What is being asked
Every line of the data that contains the string "Madrytu" must be copied.

Stored data
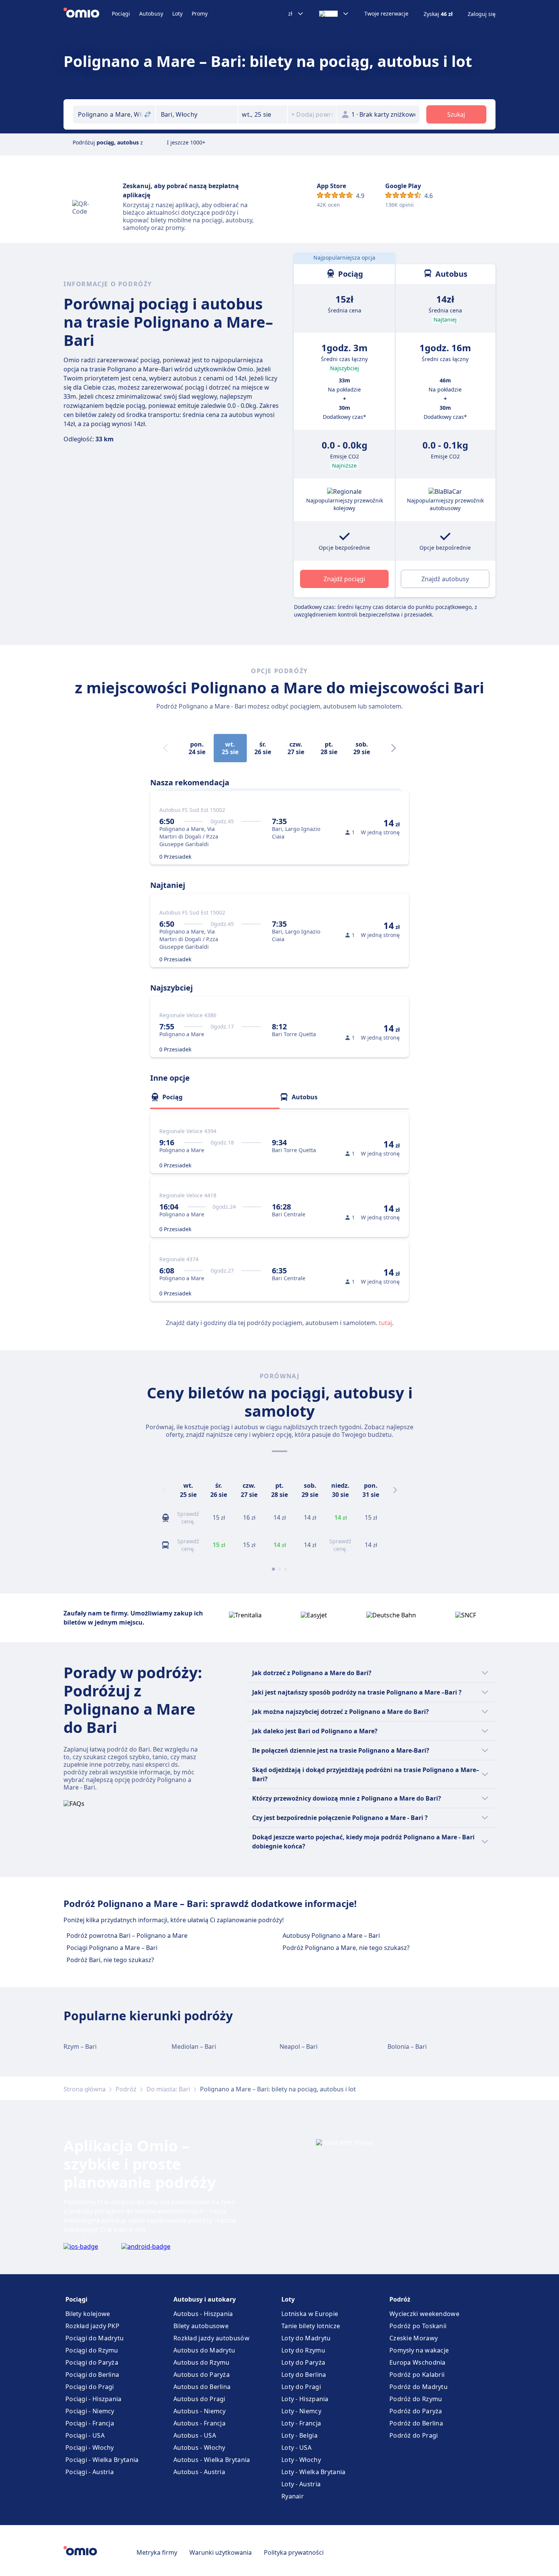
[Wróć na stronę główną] (88, 14)
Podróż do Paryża (415, 2411)
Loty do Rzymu (303, 2350)
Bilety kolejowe (87, 2314)
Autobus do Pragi (199, 2399)
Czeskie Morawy (413, 2338)
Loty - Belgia (299, 2435)
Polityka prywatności (294, 2552)
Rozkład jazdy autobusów (211, 2338)
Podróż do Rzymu (415, 2399)
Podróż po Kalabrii (417, 2374)
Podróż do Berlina (416, 2423)
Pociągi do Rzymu (91, 2350)
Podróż (126, 2089)
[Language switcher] (334, 13)
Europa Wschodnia (417, 2362)
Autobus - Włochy (199, 2447)
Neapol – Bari (299, 2046)
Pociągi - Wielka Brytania (102, 2460)
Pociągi (121, 13)
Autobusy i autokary (204, 2299)
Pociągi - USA (85, 2435)
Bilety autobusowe (201, 2326)
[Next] (393, 748)
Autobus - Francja (199, 2423)
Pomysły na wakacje (419, 2350)
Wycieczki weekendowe (424, 2314)
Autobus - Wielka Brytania (211, 2460)
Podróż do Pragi (413, 2435)
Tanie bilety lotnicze (310, 2326)
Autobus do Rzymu (201, 2362)
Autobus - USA (194, 2435)
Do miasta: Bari (168, 2089)
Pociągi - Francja (89, 2423)
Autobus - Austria (199, 2472)
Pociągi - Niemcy (89, 2411)
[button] (262, 114)
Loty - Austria (301, 2484)
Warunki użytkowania (220, 2552)
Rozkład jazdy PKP (92, 2326)
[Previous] (164, 1490)
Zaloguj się (481, 14)
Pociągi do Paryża (91, 2362)
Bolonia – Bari (407, 2046)
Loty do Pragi (301, 2387)
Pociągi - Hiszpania (93, 2399)
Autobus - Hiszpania (203, 2314)
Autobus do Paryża (201, 2374)
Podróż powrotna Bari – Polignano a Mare (127, 1935)
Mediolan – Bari (194, 2046)
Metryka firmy (157, 2552)
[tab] (215, 1097)
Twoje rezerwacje (386, 14)
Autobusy (151, 13)
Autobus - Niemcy (199, 2411)
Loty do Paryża (303, 2362)
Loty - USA (296, 2447)
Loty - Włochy (301, 2460)
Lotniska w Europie (309, 2314)
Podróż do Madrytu (418, 2387)
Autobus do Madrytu (204, 2350)
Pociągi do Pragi (89, 2387)
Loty (177, 13)
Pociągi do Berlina (92, 2374)
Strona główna (85, 2089)
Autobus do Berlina (201, 2387)
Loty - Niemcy (301, 2411)
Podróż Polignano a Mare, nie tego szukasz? (346, 1947)
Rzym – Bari (80, 2046)
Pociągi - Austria (89, 2472)
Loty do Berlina (303, 2374)
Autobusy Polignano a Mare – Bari (331, 1935)
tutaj (385, 1323)
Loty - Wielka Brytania (313, 2472)
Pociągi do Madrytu (94, 2338)
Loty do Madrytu (306, 2338)
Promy (200, 13)
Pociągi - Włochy (89, 2447)
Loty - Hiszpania (305, 2399)
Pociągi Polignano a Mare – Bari (112, 1947)
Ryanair (292, 2496)
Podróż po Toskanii (417, 2326)
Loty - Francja (301, 2423)
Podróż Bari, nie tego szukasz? (110, 1960)
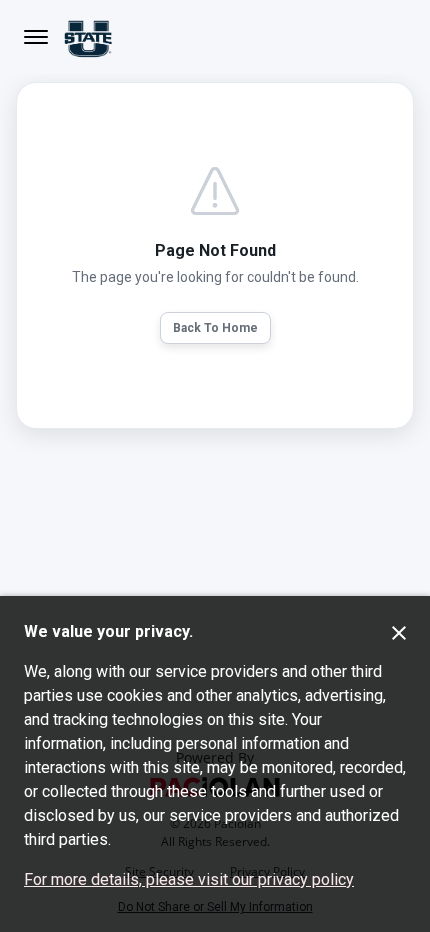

Exercise answer
Podróż do Madrytu (418, 2387)
Autobus do Madrytu (204, 2350)
Pociągi do Madrytu (94, 2338)
Loty do Madrytu (306, 2338)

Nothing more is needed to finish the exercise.